Kanun Yararına Temyiz Eden : Danıştay Başsavcılığı
Davacı : …
Vekili : …
Davalı : Yeni Vergi Dairesi Müdürlüğü – ANKARA
İstemin Özeti : … Asliye Ticaret Mahkemesi’nin … tarih ve E:…, K:.. sayılı kararıyla hükmedilen ilam harcının vadesinden sonra ödendiğinden bahisle davacı Kurum’dan tahsil edilen gecikme zammının yasal faizi ile birlikte iadesi istemiyle açılan davayı; dosyanın incelenmesinden, davacı Kurumun … Asliye Ticaret Mahkemesi’nce hükmedilen ilam harcını yasal süresinde ödememesi üzerine anılan Mahkemece … tarih ve … sayılı harç tahsil müzekkeresi düzenlenerek harcın tahsili için davalı idareye gönderildiği, davalı idarece gerekli ilan işleminden sonra 15.8.2002 tarihinde toplu tahakkuk ettirildiği, tahakkuk tarihinden itibaren bir aylık ödeme süresi içerisinde ödenmeyen harç için 6183 sayılı Kanun hükümlerine göre cebri tahsil takip işlemlerine başlanılacağının bir yazı ile davacı Kuruma bildirilmesi üzerine davacı Kurumun 3.10.2002 tarihinde ilam harcını gecikme zammı ile birlikte ödediğinin anlaşıldığı, bu durumda yasal süresinde ilgili Mahkemeye, daha sonra da tahakkuku yapan davalı idareye vadelerinde ödenmeyen ilam harcı için tahsil edilen gecikme zammında isabetsizlik görülmediği gerekçesiyle reddeden … Vergi Mahkemesi’nin … tarih ve E:…, K:… sayılı kararını; davacı Kuruma borcu ile ilgili olarak usule uygun bir tebligat yapılmadan, harcın tahsili sırasında davacı Kurumdan gecikme zammı tahsilinde isabet bulunmadığı gerekçesiyle bozan … Bölge İdare Mahkemesi’nin … tarih ve E:…, K:… sayılı kararının düzeltilmesi isteminin, kararının verildiği tarihten itibaren iki aylık süre içinde ödenmeyen ilam harcı için tahsil edilen gecikme zammının yasal olduğu gerekçesiyle kabulüne ve … Vergi Mahkemesi’nin yukarıda belirtilen kararının onanmasına ilişkin … Bölge İdare Mahkemesi’nin … tarih ve E:…, K:… sayılı kararının, davacı Kurum tarafından kanun yararına bozulması istenilmektedir.

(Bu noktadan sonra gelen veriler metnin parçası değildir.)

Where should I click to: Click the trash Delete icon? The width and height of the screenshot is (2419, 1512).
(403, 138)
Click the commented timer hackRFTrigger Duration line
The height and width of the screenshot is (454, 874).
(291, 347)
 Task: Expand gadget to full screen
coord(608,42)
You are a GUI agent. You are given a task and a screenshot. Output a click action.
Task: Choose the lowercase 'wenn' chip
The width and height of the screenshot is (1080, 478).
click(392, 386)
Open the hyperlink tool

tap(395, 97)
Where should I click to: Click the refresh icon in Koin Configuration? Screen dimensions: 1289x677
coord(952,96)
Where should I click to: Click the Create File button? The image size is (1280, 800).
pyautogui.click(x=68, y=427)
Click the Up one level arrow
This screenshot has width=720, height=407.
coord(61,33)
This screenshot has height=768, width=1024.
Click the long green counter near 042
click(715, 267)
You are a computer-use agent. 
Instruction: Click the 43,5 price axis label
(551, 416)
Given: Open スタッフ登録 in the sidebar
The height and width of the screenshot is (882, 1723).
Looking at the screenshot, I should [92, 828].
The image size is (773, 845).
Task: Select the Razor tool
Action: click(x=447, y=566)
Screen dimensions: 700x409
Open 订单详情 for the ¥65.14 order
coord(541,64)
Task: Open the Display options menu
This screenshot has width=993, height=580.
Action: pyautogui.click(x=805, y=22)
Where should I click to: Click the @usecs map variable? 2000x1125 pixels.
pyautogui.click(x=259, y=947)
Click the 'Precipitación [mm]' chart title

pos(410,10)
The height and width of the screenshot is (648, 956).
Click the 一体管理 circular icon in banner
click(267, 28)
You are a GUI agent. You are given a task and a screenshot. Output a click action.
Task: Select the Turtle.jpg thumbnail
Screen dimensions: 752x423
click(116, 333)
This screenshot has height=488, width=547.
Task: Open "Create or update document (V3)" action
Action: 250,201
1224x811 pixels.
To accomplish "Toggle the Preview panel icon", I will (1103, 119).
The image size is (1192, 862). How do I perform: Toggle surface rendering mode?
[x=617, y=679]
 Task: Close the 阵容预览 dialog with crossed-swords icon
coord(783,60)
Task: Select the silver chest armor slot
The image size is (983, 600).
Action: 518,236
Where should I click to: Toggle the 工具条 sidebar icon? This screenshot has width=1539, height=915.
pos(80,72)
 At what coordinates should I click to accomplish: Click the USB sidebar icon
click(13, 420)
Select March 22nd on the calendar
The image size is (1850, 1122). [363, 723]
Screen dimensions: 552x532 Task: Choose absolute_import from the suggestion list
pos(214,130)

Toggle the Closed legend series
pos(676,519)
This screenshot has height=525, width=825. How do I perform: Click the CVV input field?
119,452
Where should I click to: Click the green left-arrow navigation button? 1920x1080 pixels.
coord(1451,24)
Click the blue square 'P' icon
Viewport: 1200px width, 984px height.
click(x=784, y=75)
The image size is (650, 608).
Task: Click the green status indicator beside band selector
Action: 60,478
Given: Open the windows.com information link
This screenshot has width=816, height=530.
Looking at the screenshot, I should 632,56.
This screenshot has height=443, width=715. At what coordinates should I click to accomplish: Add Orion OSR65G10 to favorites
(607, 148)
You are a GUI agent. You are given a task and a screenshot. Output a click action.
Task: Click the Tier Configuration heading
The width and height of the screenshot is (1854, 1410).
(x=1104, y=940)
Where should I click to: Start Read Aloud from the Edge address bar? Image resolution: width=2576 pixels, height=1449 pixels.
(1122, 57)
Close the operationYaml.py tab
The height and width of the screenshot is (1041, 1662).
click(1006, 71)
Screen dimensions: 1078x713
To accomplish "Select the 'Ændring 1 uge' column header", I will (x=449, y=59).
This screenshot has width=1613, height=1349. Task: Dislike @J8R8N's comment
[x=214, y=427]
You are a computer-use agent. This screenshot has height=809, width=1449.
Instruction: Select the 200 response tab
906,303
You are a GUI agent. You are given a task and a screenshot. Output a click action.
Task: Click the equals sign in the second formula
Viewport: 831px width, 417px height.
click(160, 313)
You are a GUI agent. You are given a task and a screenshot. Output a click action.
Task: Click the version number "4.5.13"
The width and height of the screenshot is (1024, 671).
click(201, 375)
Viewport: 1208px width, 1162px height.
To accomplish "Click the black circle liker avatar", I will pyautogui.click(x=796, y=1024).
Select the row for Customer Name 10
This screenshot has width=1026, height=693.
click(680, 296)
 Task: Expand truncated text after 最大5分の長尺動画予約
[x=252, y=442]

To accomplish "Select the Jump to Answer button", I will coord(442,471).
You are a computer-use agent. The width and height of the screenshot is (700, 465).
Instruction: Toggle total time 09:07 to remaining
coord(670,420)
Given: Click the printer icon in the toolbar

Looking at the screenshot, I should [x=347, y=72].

Danıştay Başsavcılığı’nın Kanun Yararına Bozma İstemi : … Asliye Ticaret Mahkemesinin … tarih ve E:…, K:… sayılı kararıyla hükmedilen ilam harcının, vadesinden sonra ödendiğinden bahisle davacı Kurumdan tahsil edilen gecikme zammının, faizi ile birlikte iadesi istemiyle açılan davayı reddeden … Vergi Mahkemesinin … tarih ve E:…, K:… sayılı kararının onanmasına ilişkin … Bölge İdare Mahkemesince verilen … tarih ve E:…, K:… sayılı kararın; hukuka aykırı olduğu ileri sürülerek davacı Kurum tarafından kanun yararına bozulması istemi üzerine konu incelendi.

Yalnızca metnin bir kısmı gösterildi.